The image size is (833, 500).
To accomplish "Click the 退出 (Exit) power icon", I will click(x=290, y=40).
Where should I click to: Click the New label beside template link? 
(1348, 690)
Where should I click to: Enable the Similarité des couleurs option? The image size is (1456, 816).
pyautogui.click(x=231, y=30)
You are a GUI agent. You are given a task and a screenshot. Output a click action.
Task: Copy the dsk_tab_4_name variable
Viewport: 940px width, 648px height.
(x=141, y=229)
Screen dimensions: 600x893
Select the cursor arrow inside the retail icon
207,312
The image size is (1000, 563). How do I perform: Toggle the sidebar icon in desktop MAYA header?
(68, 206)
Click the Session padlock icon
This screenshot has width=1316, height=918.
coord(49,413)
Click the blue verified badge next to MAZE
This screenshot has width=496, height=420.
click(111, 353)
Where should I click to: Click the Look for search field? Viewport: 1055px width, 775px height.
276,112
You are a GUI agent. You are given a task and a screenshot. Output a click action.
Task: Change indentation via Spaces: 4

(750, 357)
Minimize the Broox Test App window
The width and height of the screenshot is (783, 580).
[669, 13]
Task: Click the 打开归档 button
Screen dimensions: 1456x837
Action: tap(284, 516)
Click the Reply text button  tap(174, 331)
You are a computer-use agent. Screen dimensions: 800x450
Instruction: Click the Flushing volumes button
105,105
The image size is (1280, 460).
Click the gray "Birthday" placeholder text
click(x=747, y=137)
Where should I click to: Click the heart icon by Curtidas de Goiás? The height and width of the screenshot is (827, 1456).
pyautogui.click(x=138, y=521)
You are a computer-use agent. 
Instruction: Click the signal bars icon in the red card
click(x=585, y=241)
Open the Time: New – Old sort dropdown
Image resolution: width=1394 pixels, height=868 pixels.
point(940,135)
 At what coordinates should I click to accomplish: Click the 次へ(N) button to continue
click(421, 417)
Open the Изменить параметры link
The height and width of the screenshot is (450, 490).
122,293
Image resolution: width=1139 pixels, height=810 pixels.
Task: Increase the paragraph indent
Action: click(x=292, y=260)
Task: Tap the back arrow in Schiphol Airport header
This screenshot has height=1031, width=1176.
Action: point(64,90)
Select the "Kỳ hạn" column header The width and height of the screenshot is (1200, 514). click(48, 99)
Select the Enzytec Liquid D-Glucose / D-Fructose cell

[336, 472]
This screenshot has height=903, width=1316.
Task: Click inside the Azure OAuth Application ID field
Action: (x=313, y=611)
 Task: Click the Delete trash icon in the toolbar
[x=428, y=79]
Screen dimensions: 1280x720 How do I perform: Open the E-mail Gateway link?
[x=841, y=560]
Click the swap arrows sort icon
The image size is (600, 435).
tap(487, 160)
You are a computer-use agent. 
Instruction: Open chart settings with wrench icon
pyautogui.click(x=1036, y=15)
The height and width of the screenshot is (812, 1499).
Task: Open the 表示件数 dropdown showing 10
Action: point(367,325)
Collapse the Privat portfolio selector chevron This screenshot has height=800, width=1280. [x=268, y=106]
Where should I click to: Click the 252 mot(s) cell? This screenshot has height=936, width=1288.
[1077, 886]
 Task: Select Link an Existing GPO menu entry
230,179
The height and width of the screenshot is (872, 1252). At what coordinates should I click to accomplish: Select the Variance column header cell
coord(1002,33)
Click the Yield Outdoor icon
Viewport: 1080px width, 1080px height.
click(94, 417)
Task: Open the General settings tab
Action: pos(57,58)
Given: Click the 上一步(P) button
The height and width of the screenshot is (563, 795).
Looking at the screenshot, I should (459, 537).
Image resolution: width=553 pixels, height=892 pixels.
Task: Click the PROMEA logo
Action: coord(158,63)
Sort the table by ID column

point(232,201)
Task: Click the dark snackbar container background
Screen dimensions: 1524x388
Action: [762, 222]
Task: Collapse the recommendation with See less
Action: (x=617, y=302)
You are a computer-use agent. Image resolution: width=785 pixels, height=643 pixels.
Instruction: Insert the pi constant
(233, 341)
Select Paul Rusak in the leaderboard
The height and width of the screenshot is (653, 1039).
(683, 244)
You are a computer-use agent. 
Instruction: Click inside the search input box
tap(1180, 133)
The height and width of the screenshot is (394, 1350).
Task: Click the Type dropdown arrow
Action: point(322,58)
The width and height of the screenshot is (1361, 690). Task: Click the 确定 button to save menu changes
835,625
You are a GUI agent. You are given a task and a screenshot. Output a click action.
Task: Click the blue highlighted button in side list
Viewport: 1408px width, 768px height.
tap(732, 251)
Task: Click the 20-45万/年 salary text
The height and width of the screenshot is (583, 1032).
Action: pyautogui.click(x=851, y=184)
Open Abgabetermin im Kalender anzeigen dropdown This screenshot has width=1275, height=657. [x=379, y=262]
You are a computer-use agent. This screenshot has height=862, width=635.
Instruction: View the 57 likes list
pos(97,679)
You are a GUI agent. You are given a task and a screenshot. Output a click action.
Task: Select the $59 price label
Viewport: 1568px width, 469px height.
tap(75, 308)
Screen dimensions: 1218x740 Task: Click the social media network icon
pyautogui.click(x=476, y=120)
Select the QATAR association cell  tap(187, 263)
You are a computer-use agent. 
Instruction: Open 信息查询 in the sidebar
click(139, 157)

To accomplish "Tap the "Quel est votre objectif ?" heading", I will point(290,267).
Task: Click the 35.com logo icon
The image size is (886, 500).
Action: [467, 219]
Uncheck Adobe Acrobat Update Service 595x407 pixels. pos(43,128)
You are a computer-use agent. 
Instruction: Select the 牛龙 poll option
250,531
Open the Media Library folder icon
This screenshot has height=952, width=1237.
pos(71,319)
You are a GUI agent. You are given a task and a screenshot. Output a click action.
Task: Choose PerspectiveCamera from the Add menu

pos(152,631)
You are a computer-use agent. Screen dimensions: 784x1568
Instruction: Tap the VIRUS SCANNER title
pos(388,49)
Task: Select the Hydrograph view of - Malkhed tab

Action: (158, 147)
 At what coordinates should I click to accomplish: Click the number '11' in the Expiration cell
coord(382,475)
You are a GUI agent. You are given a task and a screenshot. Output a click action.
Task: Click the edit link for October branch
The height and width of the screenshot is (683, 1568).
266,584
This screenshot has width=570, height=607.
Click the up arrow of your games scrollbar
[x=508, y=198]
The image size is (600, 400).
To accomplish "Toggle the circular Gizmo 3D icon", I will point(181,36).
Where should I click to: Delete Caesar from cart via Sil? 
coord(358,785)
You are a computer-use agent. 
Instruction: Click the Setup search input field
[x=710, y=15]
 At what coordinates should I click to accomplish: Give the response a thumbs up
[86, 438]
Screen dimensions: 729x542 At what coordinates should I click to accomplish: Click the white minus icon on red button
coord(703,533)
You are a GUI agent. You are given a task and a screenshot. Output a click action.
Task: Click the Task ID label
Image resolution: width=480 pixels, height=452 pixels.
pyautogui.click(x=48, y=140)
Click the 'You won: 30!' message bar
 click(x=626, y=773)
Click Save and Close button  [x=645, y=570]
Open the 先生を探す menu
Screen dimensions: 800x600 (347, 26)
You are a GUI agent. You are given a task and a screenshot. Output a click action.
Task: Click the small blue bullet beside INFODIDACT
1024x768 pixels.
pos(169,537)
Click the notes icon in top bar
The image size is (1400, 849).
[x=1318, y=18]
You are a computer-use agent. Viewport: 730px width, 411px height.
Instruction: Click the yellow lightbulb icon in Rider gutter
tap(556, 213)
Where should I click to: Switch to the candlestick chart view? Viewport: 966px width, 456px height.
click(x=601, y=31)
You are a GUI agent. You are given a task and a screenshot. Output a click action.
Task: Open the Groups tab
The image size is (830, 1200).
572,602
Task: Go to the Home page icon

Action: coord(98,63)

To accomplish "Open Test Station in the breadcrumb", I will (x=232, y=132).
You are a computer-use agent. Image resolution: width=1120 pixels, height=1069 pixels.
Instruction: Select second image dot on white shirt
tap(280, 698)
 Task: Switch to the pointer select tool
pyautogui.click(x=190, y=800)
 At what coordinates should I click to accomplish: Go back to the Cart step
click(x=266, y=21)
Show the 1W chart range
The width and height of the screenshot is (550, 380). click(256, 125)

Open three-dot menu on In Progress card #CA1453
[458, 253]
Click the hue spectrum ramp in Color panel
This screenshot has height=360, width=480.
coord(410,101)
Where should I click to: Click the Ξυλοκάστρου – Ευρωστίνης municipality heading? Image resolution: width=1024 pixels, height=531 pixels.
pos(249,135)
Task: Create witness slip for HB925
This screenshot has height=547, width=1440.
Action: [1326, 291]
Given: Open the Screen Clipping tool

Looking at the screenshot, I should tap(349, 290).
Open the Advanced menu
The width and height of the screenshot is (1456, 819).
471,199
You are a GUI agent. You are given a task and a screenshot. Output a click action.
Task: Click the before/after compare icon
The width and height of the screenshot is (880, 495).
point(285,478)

= = = =

Assignment: Among the lines above, count those that include the word "Test". Give only the result.

Solution to the exercise: 2